Threat Intelligence Feed provide data on the known indicators of compromise: malicious IPs, URLs, Domains
Generate your API key#
Please contact your ANY.RUN account manager to get your API key.
Warning
Prefixed API keys and Basic Authentication for TI Feeds will not be supported in future releases.
Configure ANY.RUN Feed in Cortex#
- Navigate to Settings > Integrations > Servers & Services.
- Search for ANY.RUN.
- Click Add instance to create and configure a new integration instance.
- Insert ANY.RUN TI Feeds API key into the Password parameter.
- Please use "ANY.RUN" as username.
- Click Test to validate the URLs, token, and connection.

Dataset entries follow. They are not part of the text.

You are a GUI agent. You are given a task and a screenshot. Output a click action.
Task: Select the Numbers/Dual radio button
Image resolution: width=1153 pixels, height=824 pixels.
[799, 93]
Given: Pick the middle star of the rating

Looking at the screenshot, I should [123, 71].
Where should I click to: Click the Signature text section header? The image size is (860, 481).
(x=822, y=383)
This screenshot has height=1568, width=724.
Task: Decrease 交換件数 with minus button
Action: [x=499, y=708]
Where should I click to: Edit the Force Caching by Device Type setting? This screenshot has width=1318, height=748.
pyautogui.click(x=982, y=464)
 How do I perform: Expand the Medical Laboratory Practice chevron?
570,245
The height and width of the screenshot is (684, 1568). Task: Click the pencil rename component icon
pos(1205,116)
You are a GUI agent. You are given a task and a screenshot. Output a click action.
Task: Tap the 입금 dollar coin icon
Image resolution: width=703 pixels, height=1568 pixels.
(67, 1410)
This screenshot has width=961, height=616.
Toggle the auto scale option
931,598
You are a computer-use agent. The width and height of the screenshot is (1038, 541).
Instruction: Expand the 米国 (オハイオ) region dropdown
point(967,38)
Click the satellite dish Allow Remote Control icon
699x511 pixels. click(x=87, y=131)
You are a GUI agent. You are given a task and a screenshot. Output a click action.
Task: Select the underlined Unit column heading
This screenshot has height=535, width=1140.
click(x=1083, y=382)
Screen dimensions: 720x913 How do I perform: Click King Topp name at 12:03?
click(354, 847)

| Parameter | Description | Required |
|---|---|---|
| Password | Example: WmNfqnpo...2Sjon7mtvm8e | True |
Commands#
You can execute these commands from the CLI, as part of an automation, or in a playbook. After you successfully execute a command, a DBot message appears in the War Room with the command details.
anyrun-get-indicators#
Receive ANY.RUN Indicators
Base Command#
anyrun-get-indicators
Input#
| Argument Name | Description | Required |
|---|---|---|
| collection | ANY.RUN indicator collection type. Supports: full, ip, url, domain. Possible values are: full, ip, url, domain. | Optional |
| match_type | Filter results based on the STIX object types. | Optional |
| match_id | IOC identifier. | Optional |
| match_revoked | Enable or disable receiving revoked feeds in report. Default is False. | Optional |
| match_version | Filter STIX objects by their object version. Default is last. | Optional |
| added_after | Receive IOCs after specified date. Format: YYYY-MM-DD. | Optional |
| modified_after | Receive IOCs after specified date. Format: YYYY-MM-DD. | Required |
| limit | Number of tasks on a page. Default, all IOCs are included. Default is 100. | Optional |
Context Output#
There is no context output for this command.